When restaurants fail their safety inspections, they get shut down; why aren’t unsafe cannabis retailers shut down as easily? Consumers want markets free of bad actors, impersonators and unsafe products; what makes the cannabis market any different?
[email protected] • Sep 13, 2023 at 1:45 pm
As a graduate of Hofstra Law School (82) and counsel to Empire Cannabis Clubs (“ECC”), I am doubly disappointed in the conflating of Empire with the many unlicensed AND illegal shops in NYC that this piece tarnishes with the same broad brush. As the author would have known with just the slightest bit of research, ECC is a private club with approximately 100,000 members and approximately 100 full-time employees. Club members must be at least 21 years of age. All products are subject to the most rigorous testing standards in the industry. Moreover, ECC has paid several millions of dollars in taxes to the City and State.

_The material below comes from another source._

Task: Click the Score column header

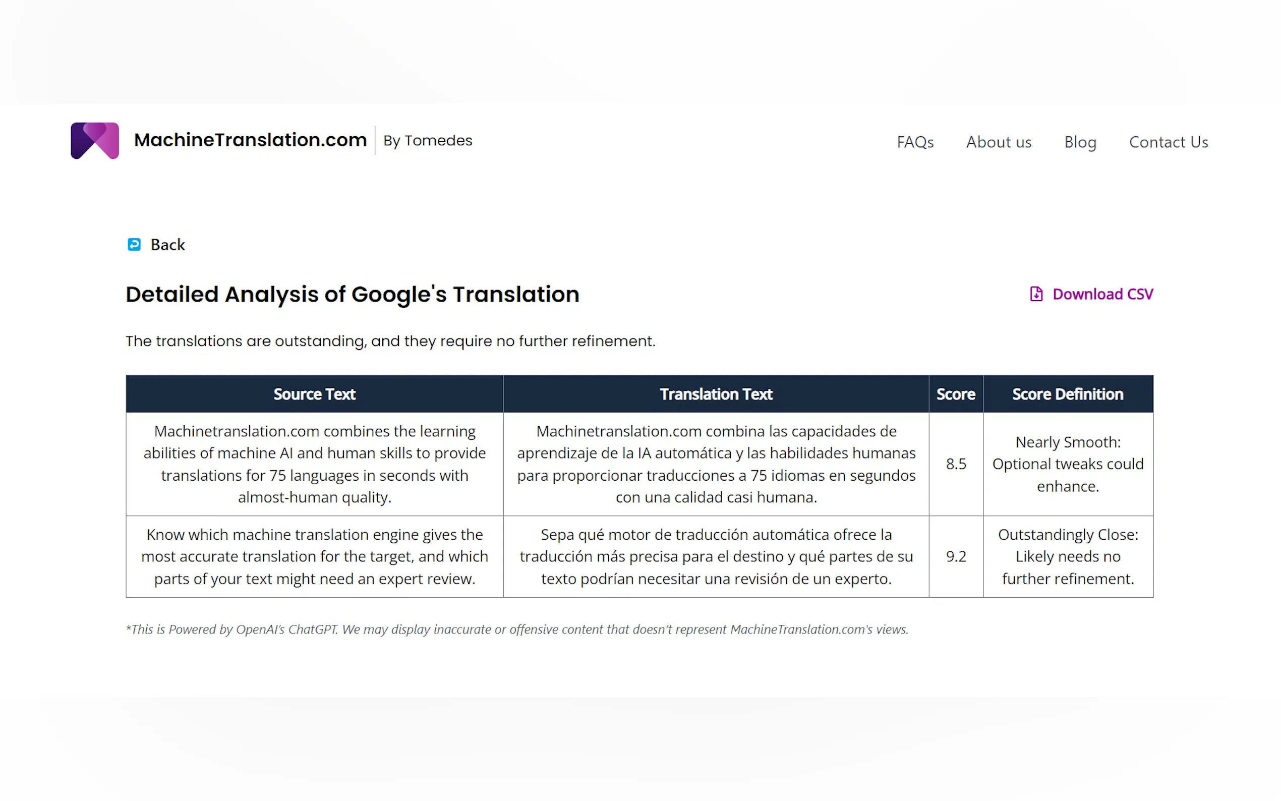Action: pyautogui.click(x=955, y=394)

ECC was established as a non-charitable not-for-profit entity pursuant to safe harbor provisions contained within the Marihuana Regulation and Taxation Act (MRTA), Which permits the non-compensatory transfer of cannabis and the use of property to facilitate such transfers.
The author of this piece makes a common mistake – equating “unlicensed” with “illegal.” This is simply false. By failing to do the research necessary, he has unfairly defamed Empire, its members, and its employees.